Avoid Auto Insurance Claims to Keep Rates Down
You are in the parking lot and another car lightly bumps your bumper. There is a dent, or maybe the back light is cracked. The question is – do you tell your auto insurance company? The answer is that it is probably best if you didn't mention it to anyone.
When you took your first driving class back in high school, you were taught to be honest and leave a note on the car if you can't locate the driver of a car you hit, and most certainly call your auto insurance company if anything happens to your car. In a perfect world, this is the right thing to do, but many auto insurance companies have made it almost easier for you to avoid using their service than to call them up for the very help you are paying for.
A ding or a scratch, a dent or a scrape can usually be rectified at the local body shop for less than a few hundred dollars. If, however, you decide to tell your auto insurance company about your little mishap, you could be paying that hundred dollars several times over, every year, for the next few years. A small scratch repair could, in fact, cost you several thousand dollars in increased insurance rates.
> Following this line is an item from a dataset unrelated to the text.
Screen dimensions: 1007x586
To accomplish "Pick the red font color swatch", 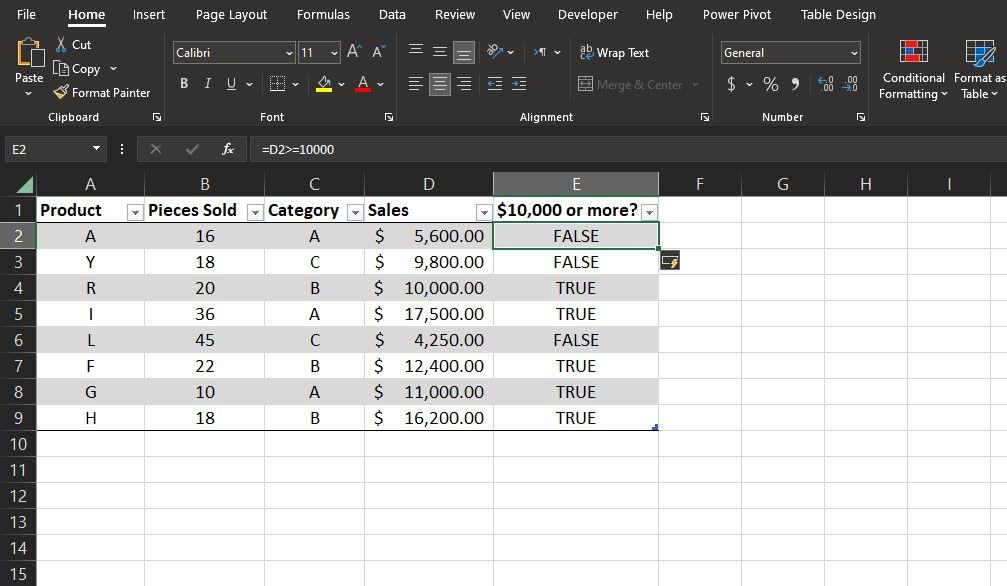I will point(364,91).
And, that is regardless of whether or not it was your fault.
Most people carry substantial deductibles on their auto insurance, meaning that the smallest auto insurance claims would come under the deductible threshold. Say, for instance, small fender-bender results in $200 worth of auto body work. If your deductible is $500 (which is not unusual), then the auto insurance company would not contribute a single penny if you report the incident.
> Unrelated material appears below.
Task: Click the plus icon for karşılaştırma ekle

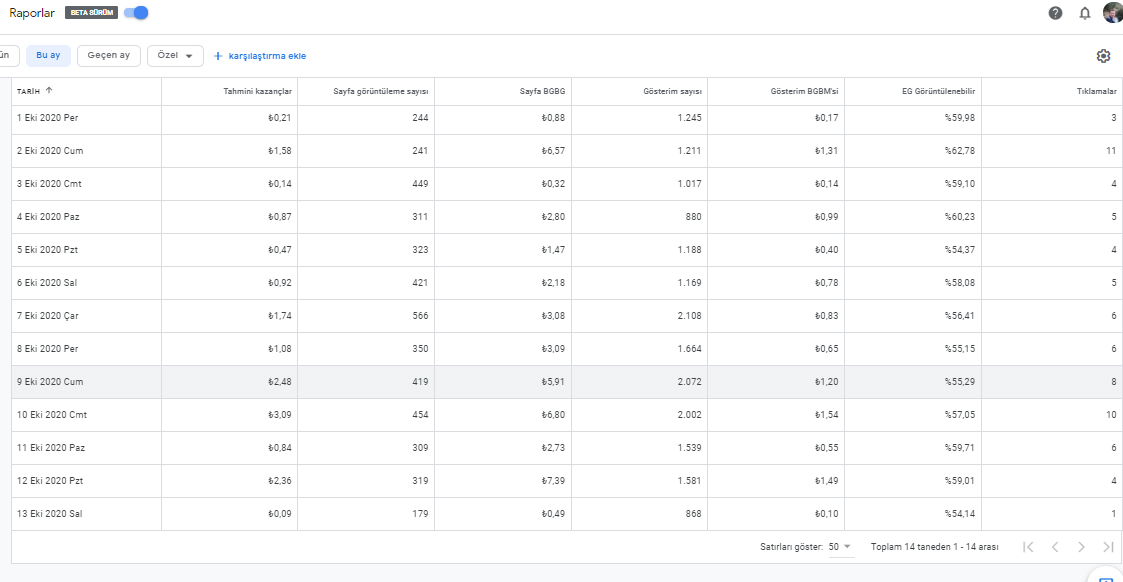Action: [x=218, y=56]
When something really bad happens to your auto, like violence (a shredded top on your convertible), a bad accident, or damage as a result of natural forces (hurricane, fire, etc.) in American Samoa, then you really do have to contact your auto insurance company. Even with a larger deductible, you will still need help getting your car fixed. Should the worst happen and your car is destroyed, then that is when auto insurance really pays for itself.
Long Term Effects
The long term effects of any claim on your auto insurance policy can be very costly. Many companies do not differentiate between a small claim caused by someone else and a major claim involving injuries and serious damage to the car or other property. It seems unfair, and it really is, but that is the way auto insurance companies work.
Remember that any accident or incident involving injury or serious damage to a car absolutely has to be reported to both your auto insurance company and the authorities, so never try to cover up a real incident for the sake of saving a few dollars on your next insurance payment.